* Exercise aim *
Turn the lines of the data below into a numbered list, leaving out any blank lines. Include every line of the data.

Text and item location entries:

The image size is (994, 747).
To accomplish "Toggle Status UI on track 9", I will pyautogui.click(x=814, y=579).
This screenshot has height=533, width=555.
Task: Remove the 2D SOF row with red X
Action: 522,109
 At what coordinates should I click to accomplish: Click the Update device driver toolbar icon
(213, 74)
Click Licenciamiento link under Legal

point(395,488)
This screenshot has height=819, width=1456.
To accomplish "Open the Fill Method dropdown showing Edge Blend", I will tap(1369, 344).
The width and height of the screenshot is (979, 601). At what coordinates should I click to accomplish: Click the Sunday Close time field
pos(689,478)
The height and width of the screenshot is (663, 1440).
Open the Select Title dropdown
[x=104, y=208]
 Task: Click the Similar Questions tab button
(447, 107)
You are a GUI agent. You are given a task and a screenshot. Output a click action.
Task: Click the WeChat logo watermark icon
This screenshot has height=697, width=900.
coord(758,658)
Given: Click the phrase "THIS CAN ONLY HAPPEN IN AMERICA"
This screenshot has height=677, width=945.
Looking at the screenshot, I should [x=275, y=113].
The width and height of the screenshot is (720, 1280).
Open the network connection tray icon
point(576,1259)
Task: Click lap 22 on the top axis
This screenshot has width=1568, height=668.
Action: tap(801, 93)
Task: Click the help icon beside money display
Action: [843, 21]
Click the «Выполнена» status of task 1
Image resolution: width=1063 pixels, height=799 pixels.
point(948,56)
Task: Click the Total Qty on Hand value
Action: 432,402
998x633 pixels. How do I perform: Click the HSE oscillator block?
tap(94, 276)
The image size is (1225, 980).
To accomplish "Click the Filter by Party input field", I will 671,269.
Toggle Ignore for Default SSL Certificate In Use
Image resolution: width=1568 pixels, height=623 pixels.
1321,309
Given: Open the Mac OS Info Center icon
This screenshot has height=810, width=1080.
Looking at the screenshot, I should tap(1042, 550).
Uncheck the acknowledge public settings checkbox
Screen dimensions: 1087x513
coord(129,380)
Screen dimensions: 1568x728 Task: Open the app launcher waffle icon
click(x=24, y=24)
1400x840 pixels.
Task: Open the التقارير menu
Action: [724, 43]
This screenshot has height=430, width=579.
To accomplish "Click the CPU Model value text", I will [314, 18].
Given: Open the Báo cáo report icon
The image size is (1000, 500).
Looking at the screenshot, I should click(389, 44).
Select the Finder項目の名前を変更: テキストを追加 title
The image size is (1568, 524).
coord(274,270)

* Solution for this task *
1. The image size is (994, 747).
2. To accomplish "Toggle Status UI on track 9", I will pyautogui.click(x=814, y=579).
3. This screenshot has height=533, width=555.
4. Task: Remove the 2D SOF row with red X
5. Action: 522,109
6.  At what coordinates should I click to accomplish: Click the Update device driver toolbar icon
7. (213, 74)
8. Click Licenciamiento link under Legal
9. point(395,488)
10. This screenshot has height=819, width=1456.
11. To accomplish "Open the Fill Method dropdown showing Edge Blend", I will tap(1369, 344).
12. The width and height of the screenshot is (979, 601). At what coordinates should I click to accomplish: Click the Sunday Close time field
13. pos(689,478)
14. The height and width of the screenshot is (663, 1440).
15. Open the Select Title dropdown
16. [x=104, y=208]
17.  Task: Click the Similar Questions tab button
18. (447, 107)
19. You are a GUI agent. You are given a task and a screenshot. Output a click action.
20. Task: Click the WeChat logo watermark icon
21. This screenshot has height=697, width=900.
22. coord(758,658)
23. Given: Click the phrase "THIS CAN ONLY HAPPEN IN AMERICA"
24. This screenshot has height=677, width=945.
25. Looking at the screenshot, I should [x=275, y=113].
26. The width and height of the screenshot is (720, 1280).
27. Open the network connection tray icon
28. point(576,1259)
29. Task: Click lap 22 on the top axis
30. This screenshot has width=1568, height=668.
31. Action: tap(801, 93)
32. Task: Click the help icon beside money display
33. Action: [843, 21]
34. Click the «Выполнена» status of task 1
35. Image resolution: width=1063 pixels, height=799 pixels.
36. point(948,56)
37. Task: Click the Total Qty on Hand value
38. Action: 432,402
39. 998x633 pixels. How do I perform: Click the HSE oscillator block?
40. tap(94, 276)
41. The image size is (1225, 980).
42. To accomplish "Click the Filter by Party input field", I will 671,269.
43. Toggle Ignore for Default SSL Certificate In Use
44. Image resolution: width=1568 pixels, height=623 pixels.
45. 1321,309
46. Given: Open the Mac OS Info Center icon
47. This screenshot has height=810, width=1080.
48. Looking at the screenshot, I should tap(1042, 550).
49. Uncheck the acknowledge public settings checkbox
50. Screen dimensions: 1087x513
51. coord(129,380)
52. Screen dimensions: 1568x728 Task: Open the app launcher waffle icon
53. click(x=24, y=24)
54. 1400x840 pixels.
55. Task: Open the التقارير menu
56. Action: [724, 43]
57. This screenshot has height=430, width=579.
58. To accomplish "Click the CPU Model value text", I will [314, 18].
59. Given: Open the Báo cáo report icon
60. The image size is (1000, 500).
61. Looking at the screenshot, I should click(389, 44).
62. Select the Finder項目の名前を変更: テキストを追加 title
63. The image size is (1568, 524).
64. coord(274,270)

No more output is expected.